→ Stored records

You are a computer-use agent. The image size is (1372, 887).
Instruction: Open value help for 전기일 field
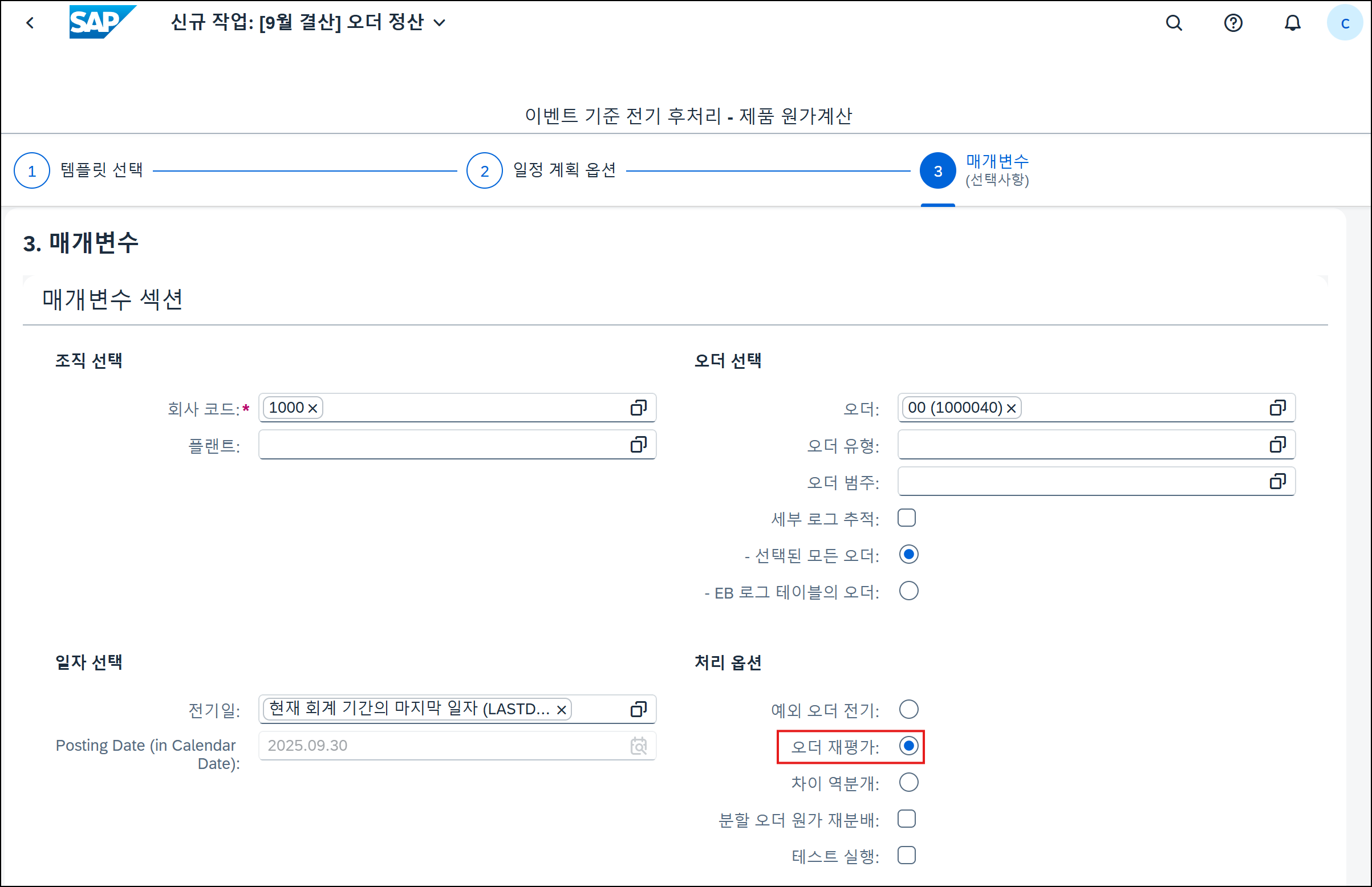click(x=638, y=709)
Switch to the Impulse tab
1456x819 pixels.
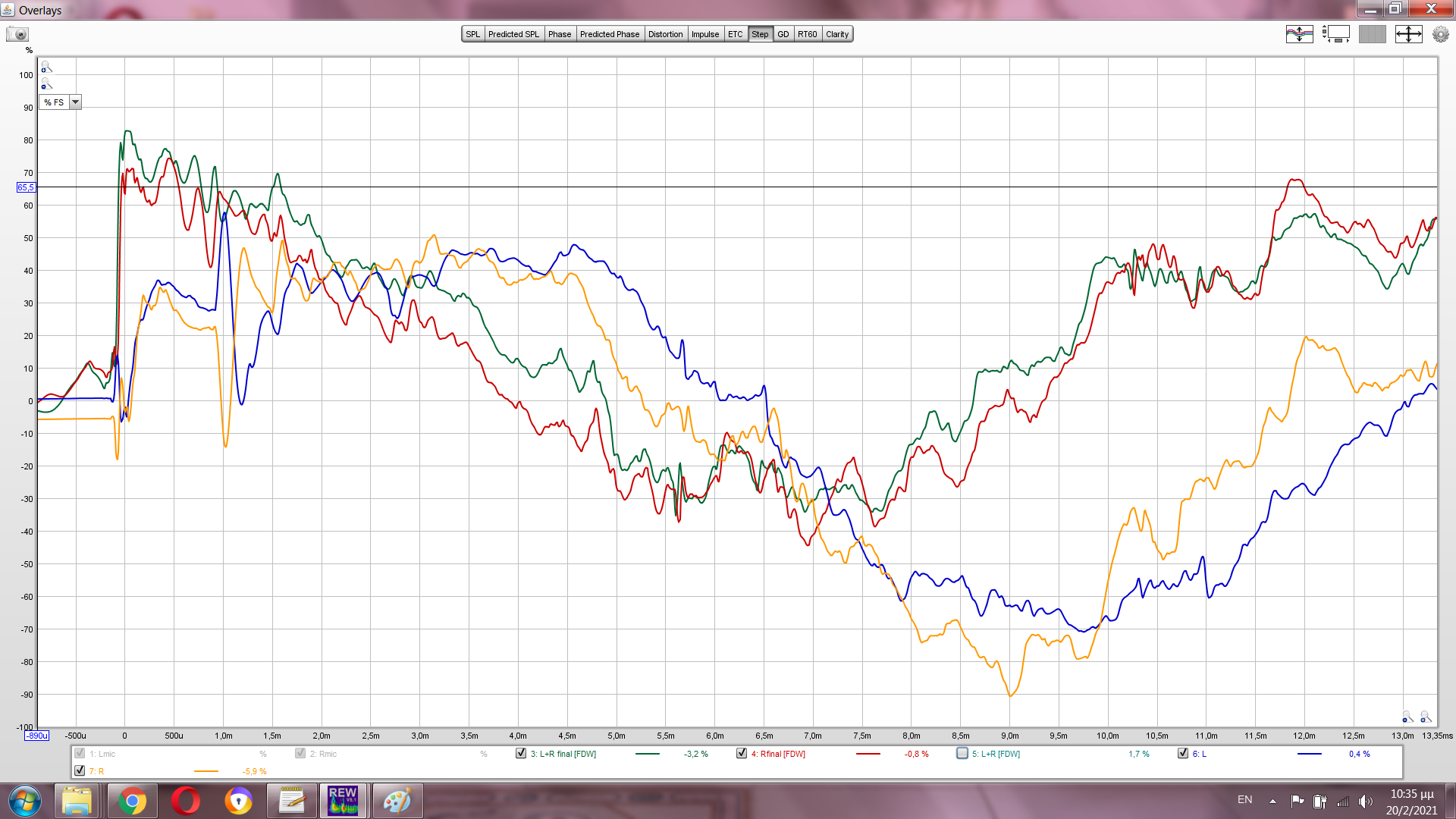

→ ASSIGNED TASK
The copy should hold every entry above word for word and none of the pictures.

→ ANSWER SECTION
You are a computer-use agent. The image size is (1372, 887).
Instruction: Open value help for 전기일 field
click(x=638, y=709)
Switch to the Impulse tab
1456x819 pixels.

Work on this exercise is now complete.